Anti-Putin human chain hits Moscow

Thousands of Russians linked hands around Moscow yesterday in a protest against Prime Minister Vladimir Putin’s expected return to the Kremlin for a third term in elections next weekend. A din of endless honking descended on Moscow’s 16-kilometre...

Thousands of Russians linked hands around Moscow yesterday in a protest against Prime Minister Vladimir Putin’s expected return to the Kremlin for a third term in elections next weekend.

A din of endless honking descended on Moscow’s 16-kilometre Garden Ring Road as drivers expressed support for the human chain of smiling and waving people who gathered in freezing snowy weather.

“We came here because we disagree with what happened in the legislative elections,” said Mikhail, 22, in reference to fraud-tainted December 4 polls that sparked the first mass protests of Mr Putin’s 12-year domination of Russia.

Police said at least 11,000 people braved the swirling snow at the event but organisers said 30,000 had turned out to deliver a message to Mr Putin one week ahead of the presidential polls on March 4.

“People came here because they hope that this time their votes will be counted,” said another member of the human chain.

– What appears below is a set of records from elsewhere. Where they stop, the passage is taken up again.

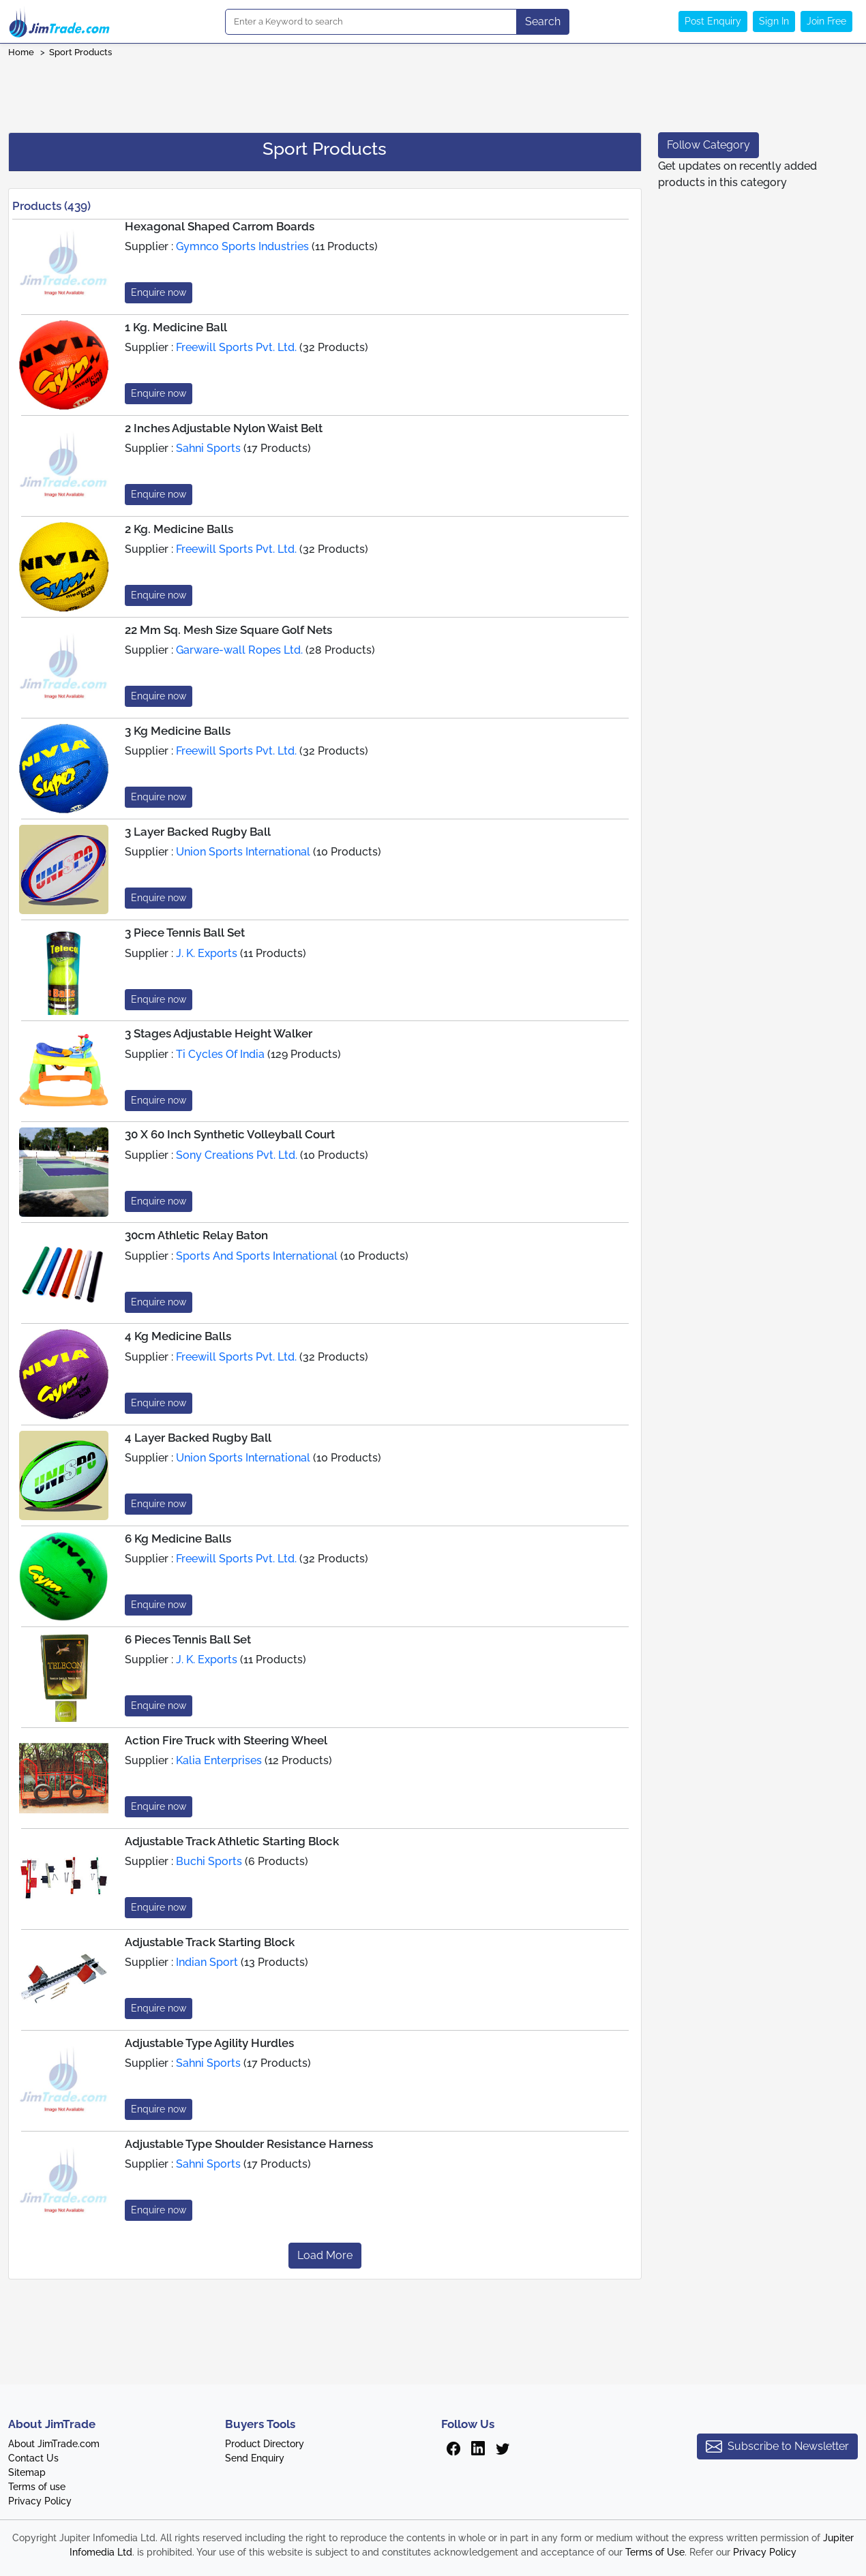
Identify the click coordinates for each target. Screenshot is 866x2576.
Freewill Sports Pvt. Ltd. (236, 347)
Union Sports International (243, 851)
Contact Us (33, 2458)
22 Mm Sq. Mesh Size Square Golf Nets (228, 630)
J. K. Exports (206, 953)
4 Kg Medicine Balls (178, 1336)
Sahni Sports (208, 448)
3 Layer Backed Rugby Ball (198, 831)
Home (21, 52)
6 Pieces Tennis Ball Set (188, 1639)
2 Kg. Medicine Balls (179, 529)
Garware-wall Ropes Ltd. (239, 649)
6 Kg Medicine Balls (178, 1538)
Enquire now (158, 292)
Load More (325, 2255)
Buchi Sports (209, 1861)
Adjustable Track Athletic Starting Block (232, 1841)
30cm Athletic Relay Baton (196, 1235)
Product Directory (264, 2443)
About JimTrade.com (54, 2443)
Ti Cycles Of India (220, 1054)
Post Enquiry (713, 21)
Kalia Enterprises (219, 1760)
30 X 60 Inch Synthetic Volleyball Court (230, 1134)
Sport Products (80, 52)
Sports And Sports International (257, 1255)
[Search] (371, 22)
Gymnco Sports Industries (242, 246)
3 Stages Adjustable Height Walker (218, 1033)
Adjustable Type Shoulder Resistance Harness (249, 2144)
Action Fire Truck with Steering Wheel (226, 1740)
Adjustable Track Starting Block (210, 1942)
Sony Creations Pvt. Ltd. (236, 1155)
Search (543, 21)
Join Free (826, 21)
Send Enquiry (254, 2458)
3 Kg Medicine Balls (177, 731)
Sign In (774, 21)
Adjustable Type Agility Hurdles (209, 2043)
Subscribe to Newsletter (777, 2446)
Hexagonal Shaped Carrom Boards (219, 226)
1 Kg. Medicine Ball (176, 327)
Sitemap (27, 2472)
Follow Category (708, 144)
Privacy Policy (40, 2501)
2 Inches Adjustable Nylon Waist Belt (224, 428)
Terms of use (36, 2486)
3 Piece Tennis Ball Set (185, 932)
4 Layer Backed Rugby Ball (198, 1437)
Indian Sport (207, 1962)
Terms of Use (655, 2552)
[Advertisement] (433, 90)
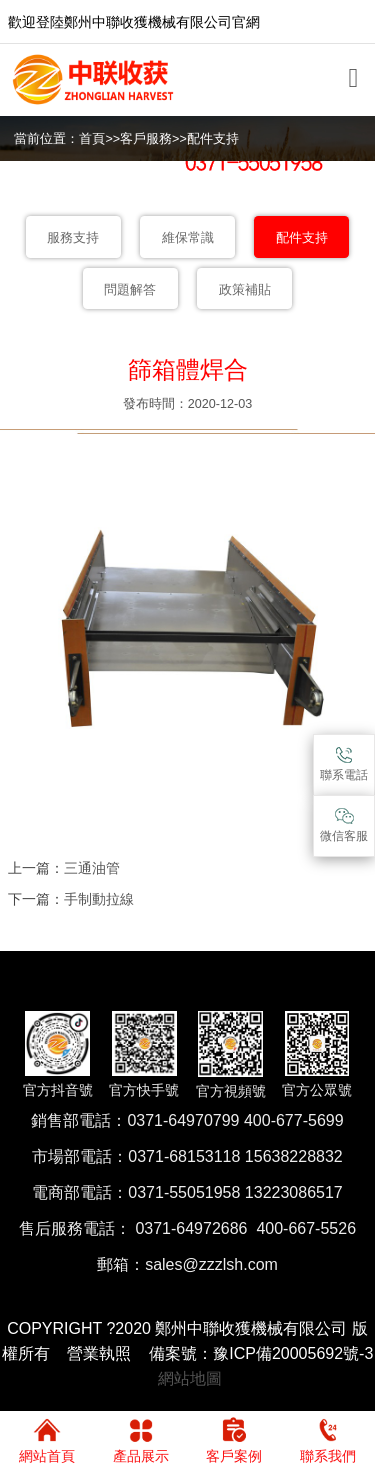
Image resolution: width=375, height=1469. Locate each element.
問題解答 (130, 290)
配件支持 (213, 139)
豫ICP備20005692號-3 (293, 1353)
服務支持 (73, 238)
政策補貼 (245, 290)
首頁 (92, 139)
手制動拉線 (99, 899)
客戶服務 (146, 139)
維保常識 (188, 238)
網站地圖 (190, 1378)
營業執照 (99, 1353)
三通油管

Pedestrians of all ages – their coats adorned with the white ribbons that are the symbol of the anti-Putin movement – joined hands and raised their linked arms in celebration. They formed a circular chain aimed at enclosing all of inner Moscow in scenes not witnessed since the days of the Soviet collapse. One unbroken line of people stretched over the landmark Krymsky Bridge spanning the Moscow River.

Footage of yesterday’s event made only a brief appearance on state-controlled TV newscasts which focused mainly on a remote earthquake that injured no one in Siberia and a small pro-Putin action in Moscow.

The protest action echoes a historic human chain that the three tiny Baltic states organised in 1989 to demand their independence from the Soviet Union. More than a million people were estimated to have taken part in a protest that was followed in the next two years by their declarations of independence and the Soviet system’s collapse.